As reported in DK, we’re seeing that when apocalyptic smoke and dangerously humid heat hits the eastern part of the U.S., the nation’s corporate-media storytellers may actually begin to take global warming seriously. This afternoon in the headquarters cities of the corporate press, New York City and Washington DC, the Air Quality Index reached a cough-inducing 145 and 166, respectively. In the nation’s third most populous city, Chicago, the AQI today hit a (literally) eye-watering 285, courtesy of Canadian wildfire smoke.
While the deep South sizzles and the northeast quadrant of the nation chokes on particles and smoke, the western side of North America, which endured a long, cold winter, so far has not started to heat up much except in the expected locations in California’s inland valleys and deserts. However, the U.S. West Coast likely will have its day in the sun, so to speak, before long.
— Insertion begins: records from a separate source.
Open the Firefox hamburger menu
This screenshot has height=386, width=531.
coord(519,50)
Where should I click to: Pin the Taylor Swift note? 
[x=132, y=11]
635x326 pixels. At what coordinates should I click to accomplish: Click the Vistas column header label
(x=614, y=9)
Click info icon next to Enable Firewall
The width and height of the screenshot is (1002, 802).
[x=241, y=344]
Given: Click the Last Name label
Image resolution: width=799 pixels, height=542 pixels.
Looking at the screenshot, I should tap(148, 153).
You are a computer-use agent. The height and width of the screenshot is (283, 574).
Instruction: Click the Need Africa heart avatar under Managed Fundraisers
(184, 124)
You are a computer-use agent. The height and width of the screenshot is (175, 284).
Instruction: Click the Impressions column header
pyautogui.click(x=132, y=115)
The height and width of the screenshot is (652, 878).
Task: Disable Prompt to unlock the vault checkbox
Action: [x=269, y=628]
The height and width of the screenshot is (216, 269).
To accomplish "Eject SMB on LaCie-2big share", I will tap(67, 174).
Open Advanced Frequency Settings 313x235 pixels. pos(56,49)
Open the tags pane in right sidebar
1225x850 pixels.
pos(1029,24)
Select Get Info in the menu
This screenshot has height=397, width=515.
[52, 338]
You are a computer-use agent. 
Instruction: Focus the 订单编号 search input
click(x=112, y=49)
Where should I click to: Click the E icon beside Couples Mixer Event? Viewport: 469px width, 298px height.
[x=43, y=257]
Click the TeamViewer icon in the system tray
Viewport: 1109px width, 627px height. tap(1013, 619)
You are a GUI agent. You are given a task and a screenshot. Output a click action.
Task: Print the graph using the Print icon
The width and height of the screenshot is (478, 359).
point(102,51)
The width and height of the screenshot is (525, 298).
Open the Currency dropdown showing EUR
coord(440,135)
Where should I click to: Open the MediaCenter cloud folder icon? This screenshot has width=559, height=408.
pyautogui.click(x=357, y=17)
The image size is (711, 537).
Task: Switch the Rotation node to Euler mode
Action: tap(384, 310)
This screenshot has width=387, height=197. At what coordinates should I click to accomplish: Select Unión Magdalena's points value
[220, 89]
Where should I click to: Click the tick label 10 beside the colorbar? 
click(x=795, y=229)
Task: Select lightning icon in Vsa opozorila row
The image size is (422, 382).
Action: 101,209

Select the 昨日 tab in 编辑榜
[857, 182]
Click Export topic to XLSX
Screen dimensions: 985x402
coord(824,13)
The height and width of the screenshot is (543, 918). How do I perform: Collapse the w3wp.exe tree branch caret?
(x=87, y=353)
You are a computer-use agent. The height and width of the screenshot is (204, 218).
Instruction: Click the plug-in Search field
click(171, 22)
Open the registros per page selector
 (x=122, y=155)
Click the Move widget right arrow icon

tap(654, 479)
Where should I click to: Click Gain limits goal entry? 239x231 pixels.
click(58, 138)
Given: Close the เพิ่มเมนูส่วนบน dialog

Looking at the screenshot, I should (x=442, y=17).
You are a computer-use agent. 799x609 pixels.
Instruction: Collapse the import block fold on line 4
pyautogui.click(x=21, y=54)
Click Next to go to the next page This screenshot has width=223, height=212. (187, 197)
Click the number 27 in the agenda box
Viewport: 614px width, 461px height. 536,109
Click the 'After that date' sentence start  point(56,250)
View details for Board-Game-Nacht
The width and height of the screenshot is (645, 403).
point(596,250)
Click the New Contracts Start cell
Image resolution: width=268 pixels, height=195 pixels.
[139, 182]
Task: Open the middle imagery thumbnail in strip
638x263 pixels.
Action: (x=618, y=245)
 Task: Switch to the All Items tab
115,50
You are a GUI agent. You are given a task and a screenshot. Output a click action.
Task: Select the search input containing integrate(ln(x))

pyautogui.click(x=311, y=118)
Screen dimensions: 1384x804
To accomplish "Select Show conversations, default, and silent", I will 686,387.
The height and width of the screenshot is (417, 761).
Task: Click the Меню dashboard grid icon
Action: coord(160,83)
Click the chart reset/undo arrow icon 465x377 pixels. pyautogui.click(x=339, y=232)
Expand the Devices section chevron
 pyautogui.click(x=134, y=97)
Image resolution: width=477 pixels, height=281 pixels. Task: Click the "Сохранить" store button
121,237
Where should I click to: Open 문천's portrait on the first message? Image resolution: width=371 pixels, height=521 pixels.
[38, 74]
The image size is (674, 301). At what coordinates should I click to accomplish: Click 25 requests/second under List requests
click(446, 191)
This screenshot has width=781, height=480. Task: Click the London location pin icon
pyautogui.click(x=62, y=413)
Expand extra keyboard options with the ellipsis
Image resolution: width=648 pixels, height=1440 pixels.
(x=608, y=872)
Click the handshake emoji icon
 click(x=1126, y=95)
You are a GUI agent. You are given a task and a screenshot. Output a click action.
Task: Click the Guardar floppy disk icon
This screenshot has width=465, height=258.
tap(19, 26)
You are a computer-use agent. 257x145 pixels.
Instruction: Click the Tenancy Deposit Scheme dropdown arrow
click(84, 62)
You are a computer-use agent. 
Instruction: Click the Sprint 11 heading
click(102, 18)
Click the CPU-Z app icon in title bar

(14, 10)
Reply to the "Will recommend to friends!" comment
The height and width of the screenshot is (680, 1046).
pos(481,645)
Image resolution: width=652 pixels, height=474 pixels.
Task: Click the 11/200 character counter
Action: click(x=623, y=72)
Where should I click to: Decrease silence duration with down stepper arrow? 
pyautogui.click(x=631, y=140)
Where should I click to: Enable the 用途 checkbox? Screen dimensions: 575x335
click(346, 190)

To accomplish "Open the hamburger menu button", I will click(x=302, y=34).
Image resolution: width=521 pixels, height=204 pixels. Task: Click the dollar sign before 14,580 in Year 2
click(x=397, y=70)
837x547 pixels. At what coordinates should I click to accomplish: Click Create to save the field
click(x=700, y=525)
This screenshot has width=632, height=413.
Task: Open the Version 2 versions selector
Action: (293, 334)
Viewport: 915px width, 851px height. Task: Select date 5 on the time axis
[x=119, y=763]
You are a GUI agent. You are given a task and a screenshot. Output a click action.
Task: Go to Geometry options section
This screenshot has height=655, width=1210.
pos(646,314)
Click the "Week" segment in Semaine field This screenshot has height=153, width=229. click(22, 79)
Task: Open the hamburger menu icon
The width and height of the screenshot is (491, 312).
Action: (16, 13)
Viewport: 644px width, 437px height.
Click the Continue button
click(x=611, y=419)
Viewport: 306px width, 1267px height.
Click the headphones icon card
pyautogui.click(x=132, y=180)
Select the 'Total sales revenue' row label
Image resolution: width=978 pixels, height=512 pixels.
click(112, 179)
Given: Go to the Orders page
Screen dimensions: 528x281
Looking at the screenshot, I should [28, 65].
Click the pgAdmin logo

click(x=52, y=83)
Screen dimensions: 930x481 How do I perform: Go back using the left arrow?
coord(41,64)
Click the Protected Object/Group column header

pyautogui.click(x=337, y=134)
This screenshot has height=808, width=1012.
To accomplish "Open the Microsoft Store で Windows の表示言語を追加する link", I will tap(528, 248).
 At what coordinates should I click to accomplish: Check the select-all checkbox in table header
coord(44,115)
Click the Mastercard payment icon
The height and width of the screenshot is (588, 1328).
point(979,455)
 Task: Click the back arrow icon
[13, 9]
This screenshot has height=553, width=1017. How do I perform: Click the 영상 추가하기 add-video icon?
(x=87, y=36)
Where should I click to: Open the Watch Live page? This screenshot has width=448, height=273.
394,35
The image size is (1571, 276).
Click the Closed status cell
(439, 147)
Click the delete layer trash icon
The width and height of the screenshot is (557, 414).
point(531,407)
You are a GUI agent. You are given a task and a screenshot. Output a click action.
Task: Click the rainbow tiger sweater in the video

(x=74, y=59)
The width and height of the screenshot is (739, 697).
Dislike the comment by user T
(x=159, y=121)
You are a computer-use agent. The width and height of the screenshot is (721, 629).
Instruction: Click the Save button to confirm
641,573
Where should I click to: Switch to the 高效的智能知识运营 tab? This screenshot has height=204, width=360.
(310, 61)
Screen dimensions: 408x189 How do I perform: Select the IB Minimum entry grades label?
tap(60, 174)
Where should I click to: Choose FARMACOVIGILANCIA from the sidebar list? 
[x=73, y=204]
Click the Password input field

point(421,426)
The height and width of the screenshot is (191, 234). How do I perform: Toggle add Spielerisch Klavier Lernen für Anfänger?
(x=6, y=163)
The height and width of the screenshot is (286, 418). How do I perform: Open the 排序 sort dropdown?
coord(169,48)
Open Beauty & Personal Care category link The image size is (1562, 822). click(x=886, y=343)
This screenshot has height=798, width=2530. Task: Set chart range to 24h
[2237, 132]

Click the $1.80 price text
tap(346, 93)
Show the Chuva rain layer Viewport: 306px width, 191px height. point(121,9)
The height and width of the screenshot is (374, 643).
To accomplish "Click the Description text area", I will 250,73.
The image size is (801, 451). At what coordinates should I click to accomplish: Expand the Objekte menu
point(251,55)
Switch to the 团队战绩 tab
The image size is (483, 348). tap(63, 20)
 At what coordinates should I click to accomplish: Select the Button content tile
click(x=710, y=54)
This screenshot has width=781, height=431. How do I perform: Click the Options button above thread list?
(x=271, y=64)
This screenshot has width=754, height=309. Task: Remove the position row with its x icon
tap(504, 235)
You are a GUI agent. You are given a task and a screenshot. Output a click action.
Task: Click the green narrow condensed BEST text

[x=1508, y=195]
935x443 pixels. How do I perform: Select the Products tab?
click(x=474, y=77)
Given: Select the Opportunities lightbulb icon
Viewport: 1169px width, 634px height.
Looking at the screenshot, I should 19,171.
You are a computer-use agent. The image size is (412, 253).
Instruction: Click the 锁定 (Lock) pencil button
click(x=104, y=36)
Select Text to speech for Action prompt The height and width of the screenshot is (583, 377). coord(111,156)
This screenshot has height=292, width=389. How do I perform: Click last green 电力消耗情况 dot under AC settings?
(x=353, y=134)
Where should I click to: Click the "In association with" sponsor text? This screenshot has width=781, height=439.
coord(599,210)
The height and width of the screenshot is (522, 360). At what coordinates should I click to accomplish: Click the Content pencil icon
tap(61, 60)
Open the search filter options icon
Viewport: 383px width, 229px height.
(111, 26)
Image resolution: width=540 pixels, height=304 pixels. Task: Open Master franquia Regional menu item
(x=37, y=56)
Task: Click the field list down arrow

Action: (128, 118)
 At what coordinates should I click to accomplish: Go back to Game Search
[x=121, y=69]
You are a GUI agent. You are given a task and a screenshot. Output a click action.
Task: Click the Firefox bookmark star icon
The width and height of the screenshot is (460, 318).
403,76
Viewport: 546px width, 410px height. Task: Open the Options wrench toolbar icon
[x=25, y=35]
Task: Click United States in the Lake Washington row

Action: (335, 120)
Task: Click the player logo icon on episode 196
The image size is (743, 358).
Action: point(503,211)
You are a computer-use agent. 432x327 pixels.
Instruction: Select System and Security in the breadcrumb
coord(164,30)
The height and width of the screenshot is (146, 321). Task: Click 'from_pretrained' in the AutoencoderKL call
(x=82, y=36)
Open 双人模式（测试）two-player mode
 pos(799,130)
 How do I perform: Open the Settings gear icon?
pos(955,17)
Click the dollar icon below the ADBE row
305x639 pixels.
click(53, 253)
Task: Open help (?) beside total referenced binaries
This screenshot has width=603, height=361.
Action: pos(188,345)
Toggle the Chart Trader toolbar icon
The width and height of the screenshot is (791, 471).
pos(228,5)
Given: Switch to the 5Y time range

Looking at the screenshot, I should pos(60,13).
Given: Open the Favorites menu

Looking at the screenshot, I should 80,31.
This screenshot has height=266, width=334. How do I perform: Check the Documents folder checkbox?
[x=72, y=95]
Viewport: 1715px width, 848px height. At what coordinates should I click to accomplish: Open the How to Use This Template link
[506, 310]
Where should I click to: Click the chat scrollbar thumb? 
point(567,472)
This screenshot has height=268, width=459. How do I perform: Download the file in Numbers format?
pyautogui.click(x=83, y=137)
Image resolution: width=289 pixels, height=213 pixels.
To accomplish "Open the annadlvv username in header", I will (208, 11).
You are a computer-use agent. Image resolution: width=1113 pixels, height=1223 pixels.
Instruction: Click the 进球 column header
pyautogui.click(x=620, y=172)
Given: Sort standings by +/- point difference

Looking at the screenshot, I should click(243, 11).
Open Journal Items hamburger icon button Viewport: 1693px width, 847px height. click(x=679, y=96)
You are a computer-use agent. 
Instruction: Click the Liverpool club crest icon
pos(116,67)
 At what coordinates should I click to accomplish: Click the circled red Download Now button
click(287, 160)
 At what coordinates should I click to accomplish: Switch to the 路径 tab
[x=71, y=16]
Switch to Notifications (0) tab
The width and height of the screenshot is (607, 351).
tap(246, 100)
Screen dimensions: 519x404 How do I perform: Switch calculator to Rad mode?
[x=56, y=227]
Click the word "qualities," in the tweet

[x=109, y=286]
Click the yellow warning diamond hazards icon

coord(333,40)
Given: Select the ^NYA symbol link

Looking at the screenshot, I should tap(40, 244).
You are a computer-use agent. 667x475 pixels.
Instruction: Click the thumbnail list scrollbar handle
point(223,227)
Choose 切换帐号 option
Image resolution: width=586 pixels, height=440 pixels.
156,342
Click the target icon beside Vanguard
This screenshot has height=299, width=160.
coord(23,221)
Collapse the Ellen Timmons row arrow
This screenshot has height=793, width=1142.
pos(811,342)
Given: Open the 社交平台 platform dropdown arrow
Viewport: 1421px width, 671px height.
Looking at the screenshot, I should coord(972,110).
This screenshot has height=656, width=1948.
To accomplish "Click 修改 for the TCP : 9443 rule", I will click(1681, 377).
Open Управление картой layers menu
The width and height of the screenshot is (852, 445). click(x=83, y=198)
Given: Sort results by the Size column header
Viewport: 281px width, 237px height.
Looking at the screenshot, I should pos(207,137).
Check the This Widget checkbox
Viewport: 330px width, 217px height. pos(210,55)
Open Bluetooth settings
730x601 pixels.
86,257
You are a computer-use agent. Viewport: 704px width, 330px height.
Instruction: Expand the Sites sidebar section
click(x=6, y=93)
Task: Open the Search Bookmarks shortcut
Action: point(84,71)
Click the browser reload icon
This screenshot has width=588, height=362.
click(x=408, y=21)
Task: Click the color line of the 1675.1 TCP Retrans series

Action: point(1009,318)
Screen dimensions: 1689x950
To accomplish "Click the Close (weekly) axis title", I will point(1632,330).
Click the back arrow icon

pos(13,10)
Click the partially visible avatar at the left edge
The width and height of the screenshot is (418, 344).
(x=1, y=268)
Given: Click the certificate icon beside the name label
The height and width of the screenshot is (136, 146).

Meanwhile, hotter-than-usual ocean water in the Eastern Pacific basin is having a predictable effect: cranking up the hurricanes.
This satellite photo shows that today in the eastern Pacific basin there is one full-on hurricane, which was named Adrian, and a former tropical depression by the coast of southern Mexico that just earned the name Beatriz by becoming a tropical storm.
The blue image in this post shows the names selected for tropical storms in the Pacific (left) and Atlantic (right), presented like a scorecard for those who want to keep track as summer progresses.
The U.S. National Hurricane Center reports that based on records made between 1990 and 2020 we should expect two named storms, one of which becomes a hurricane, in the eastern Pacific basin by June 29. So the situation sounds pretty normal so far, right?
Not quite. According to the 1990-2020 baseline, one would not expect a second full-on hurricane until July 15, yet Beatriz is forecast to spin up into a hurricane within 24 hours, fueled by very warm sea surface temperatures that are typical off Mexico’s southern Pacific coastline.
More importantly, I’ll bet there is very little precedent for two named storms to be churning along in the eastern Pacific at the same time while it’s still June. That alone is nerve-wracking.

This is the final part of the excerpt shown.